The White House Office of Energy and Climate Change Policy was a government entity in the United States created in 2008 by President Barack Obama by Executive Order that existed for a little over two years when it was combined with another presidential office in April 2011. The office was created in order to coordinate administration policy on energy and global warming. Under the Biden administration, has been succeeded by both the Office of Domestic Climate Policy and the Office on Clean Energy Innovation and Implementation.

History
The office was created in December 2008. Its first (and only) director was Carol Browner, who was Administrator of the Environmental Protection Agency for the eight years of the Bill Clinton administration.

Barack Obama administration 
President Obama launched the Major Economies Forum on Energy and Climate Change, to facilitate candid dialogue among key developed and developing countries regarding efforts to advance clean energy and reduce greenhouse gas emissions. For the new forum, President Obama invited the leaders of 16 major economies and the Secretary General of the United Nations to designate representatives to participate in a preparatory session at the U.S. Department of State that occurred on April 27–28 in Washington, D.C. This and other preparatory sessions culminated in a 17-nation MEF meeting, as part of the 35th G8 summit which Italian Prime Minister Silvio Berlusconi agreed to host in La Maddalena, Italy in July 2009. The G8 summit was subsequently moved to L'Aquila, Italy, as part of an attempt to redistribute disaster funds after the 2009 L'Aquila earthquake. The forum took place on July 9, 2009.

##############################

*Exercise prompt*.
Using the article on the White House energy office, say whether each statement agrees with it, answering yes or no and quoting the words that decide it: (a) The office had only one director, Carol Browner. (b) The first preparatory session for the new forum was held at the United Nations in New York. (c) The forum took place on July 9, 2009. The listing has no connection to the article on the White House energy office.

*Data excerpt*.
##############################

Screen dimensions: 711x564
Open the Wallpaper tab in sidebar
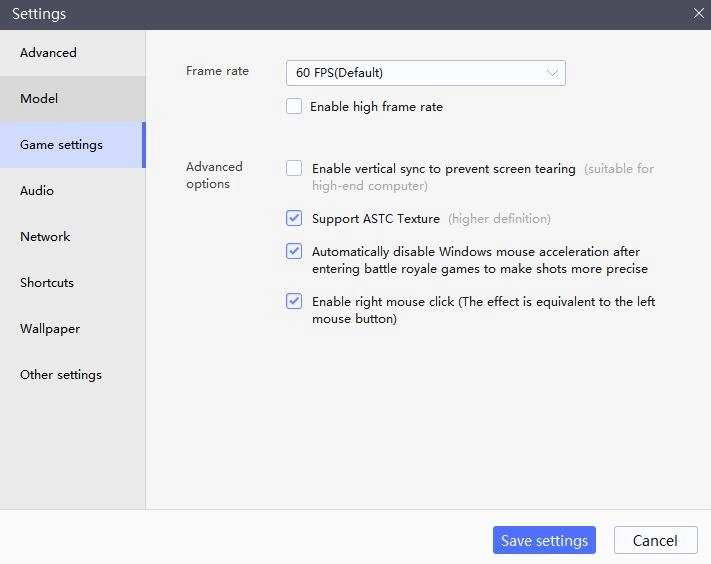coord(50,329)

##############################

*Worked solution*.
(a) Yes: "Its first (and only) director was Carol Browner"
(b) No: "a preparatory session at the U.S. Department of State that occurred on April 27–28 in Washington, D.C."
(c) Yes: "The forum took place on July 9, 2009."